- Information -
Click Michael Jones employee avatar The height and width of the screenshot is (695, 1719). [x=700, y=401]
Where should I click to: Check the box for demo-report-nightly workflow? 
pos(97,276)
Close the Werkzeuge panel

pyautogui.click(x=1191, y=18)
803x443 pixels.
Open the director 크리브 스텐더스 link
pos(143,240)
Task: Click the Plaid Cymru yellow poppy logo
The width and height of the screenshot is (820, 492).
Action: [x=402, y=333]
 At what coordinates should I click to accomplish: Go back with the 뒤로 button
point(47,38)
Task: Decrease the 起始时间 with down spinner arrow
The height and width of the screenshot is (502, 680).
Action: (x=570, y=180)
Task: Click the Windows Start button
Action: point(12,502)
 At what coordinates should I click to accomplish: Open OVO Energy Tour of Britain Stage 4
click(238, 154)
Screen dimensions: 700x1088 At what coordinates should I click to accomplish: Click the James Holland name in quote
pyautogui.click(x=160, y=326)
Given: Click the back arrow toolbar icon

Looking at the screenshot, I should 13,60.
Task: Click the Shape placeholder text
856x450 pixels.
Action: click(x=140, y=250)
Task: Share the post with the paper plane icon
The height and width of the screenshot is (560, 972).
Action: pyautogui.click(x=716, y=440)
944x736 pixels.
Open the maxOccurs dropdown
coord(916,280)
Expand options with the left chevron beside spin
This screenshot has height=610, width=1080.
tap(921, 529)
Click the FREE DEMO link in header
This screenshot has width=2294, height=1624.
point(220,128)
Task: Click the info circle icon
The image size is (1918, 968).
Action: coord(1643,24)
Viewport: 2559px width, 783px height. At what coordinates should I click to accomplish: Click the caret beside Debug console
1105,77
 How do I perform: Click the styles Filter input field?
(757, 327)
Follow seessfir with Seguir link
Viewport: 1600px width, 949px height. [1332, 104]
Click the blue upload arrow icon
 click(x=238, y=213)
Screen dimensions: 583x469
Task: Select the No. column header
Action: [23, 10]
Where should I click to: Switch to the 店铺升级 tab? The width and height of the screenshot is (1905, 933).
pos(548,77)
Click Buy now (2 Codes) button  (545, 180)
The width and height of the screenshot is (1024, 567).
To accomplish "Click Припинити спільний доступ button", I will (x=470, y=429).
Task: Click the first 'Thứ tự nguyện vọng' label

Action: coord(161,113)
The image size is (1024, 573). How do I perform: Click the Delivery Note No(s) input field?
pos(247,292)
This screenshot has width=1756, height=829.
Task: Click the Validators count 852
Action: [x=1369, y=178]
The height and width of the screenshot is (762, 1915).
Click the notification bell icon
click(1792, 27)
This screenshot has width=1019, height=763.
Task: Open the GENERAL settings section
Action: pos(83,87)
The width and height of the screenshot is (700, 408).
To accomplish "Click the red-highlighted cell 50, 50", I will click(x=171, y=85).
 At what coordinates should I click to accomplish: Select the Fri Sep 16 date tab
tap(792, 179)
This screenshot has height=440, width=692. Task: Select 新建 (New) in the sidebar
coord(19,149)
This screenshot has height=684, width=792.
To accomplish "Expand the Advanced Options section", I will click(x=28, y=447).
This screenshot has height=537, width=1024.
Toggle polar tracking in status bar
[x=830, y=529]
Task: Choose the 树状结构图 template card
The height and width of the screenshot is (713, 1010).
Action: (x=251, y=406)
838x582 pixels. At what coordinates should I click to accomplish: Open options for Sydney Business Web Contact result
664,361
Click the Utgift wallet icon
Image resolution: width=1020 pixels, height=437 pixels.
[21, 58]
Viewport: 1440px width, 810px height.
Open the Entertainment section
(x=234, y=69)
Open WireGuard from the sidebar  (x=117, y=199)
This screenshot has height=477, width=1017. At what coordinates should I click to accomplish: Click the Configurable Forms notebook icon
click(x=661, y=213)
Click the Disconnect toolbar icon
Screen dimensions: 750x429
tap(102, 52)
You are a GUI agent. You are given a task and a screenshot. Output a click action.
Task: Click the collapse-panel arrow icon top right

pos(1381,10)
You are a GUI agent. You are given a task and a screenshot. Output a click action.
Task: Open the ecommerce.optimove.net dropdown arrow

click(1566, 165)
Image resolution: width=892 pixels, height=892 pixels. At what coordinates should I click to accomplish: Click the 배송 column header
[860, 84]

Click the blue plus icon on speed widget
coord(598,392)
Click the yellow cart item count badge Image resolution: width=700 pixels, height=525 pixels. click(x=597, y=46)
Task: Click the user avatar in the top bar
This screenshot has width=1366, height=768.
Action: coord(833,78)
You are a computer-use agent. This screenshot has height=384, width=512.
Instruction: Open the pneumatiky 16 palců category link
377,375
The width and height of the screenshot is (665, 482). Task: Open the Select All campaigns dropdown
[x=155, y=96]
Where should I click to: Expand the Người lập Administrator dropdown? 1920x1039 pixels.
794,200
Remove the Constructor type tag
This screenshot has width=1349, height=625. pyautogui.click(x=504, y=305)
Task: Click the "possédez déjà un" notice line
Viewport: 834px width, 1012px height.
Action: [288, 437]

- Activity -
Copy out every line of the listing where the word "will" occurs.

- Output below -
To accomplish "Click Припинити спільний доступ button", I will (x=470, y=429).
To accomplish "Click the red-highlighted cell 50, 50", I will click(x=171, y=85).
To accomplish "Expand the Advanced Options section", I will click(x=28, y=447).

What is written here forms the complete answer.